Le 27 juin, je participai à l’une des visites de la ville de Hébron et de ses colonies, en Cisjordanie, visites organisées par Briser le Silence. Briser le Silence est un groupe constitué de soldats et de vétérans de l’armée israélienne qui veulent faire connaître l’injustice de l’occupation israélienne de la Cisjordanie et de la bande de Gaza.

Une fois encore, le parcours a été perturbé par les colons.
Avant le départ, l’organisateur, Yehuda Shaul - l’un des fondateurs de Briser le Silence, et ancien soldat israélien qui a servi 14 mois à Hébron -, nous avait prévenu que le parcours pourrait ne pas se dérouler comme prévu. Lors du circuit précédent à Hébron, le 17 juin, les colons israéliens avaient attaqué le groupe, lancé sur lui un liquide bouillant, blessant un photographe espagnol. Néanmoins, Yehuda nous avait demandé de ne pas répondre aux provocations des colons, quoi qu’il puisse se passer.

Au premier arrêt, dans la colonie de Kiryat Arba, proche de Hébron, un groupe de colons comprenant des enfants attendait l’arrivée de notre car. Dès que nous sommes descendus, ils nous ont aussitôt entourés et ont commencé à crier et à empêcher Yehuda de se bouger et de parler à propos de la colonie. La police israélienne est intervenue mais a laissé les colons continuer à perturber le groupe.

L’un des colons s’est mis à parler dans un haut-parleur en faisant tant de bruit qu’il était devenu impossible d’entendre Yehuda.
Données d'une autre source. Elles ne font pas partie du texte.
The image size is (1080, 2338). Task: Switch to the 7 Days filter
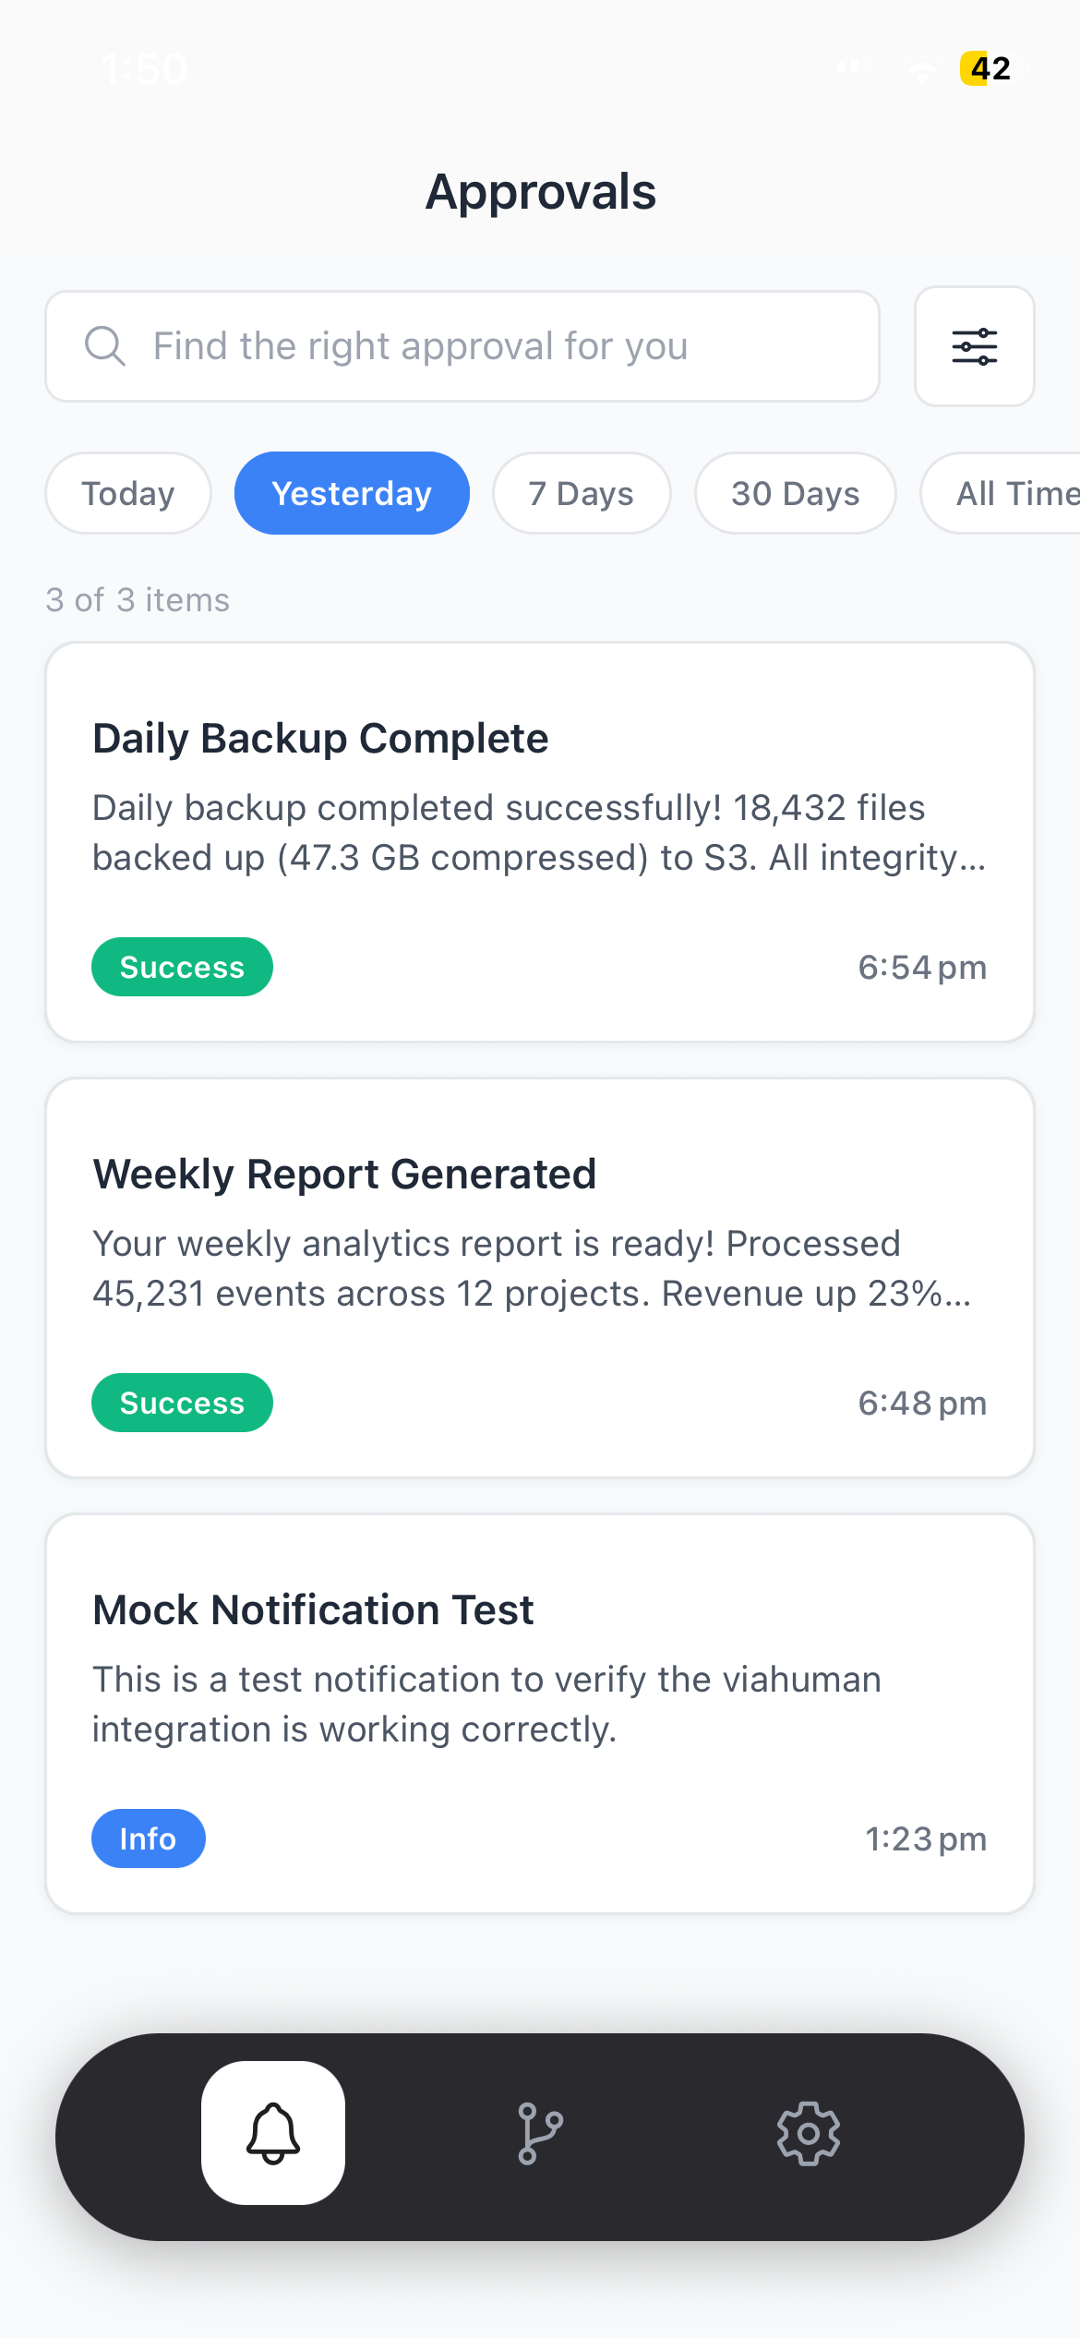(582, 493)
Le groupe a été également empêché de se rendre sur la tombe de Baruch Goldstein, ce colon israélien né aux Etats-Unis qui a assassiné 29 Palestiniens et en a blessé beaucoup plus alors qu’ils priaient, en attaquant la mosquée Ibrahimi à Hébron en 1994. Pour de nombreux colons, il est un héros et sa pierre tombale qui célèbre le massacre est devenue un lieu de pèlerinage.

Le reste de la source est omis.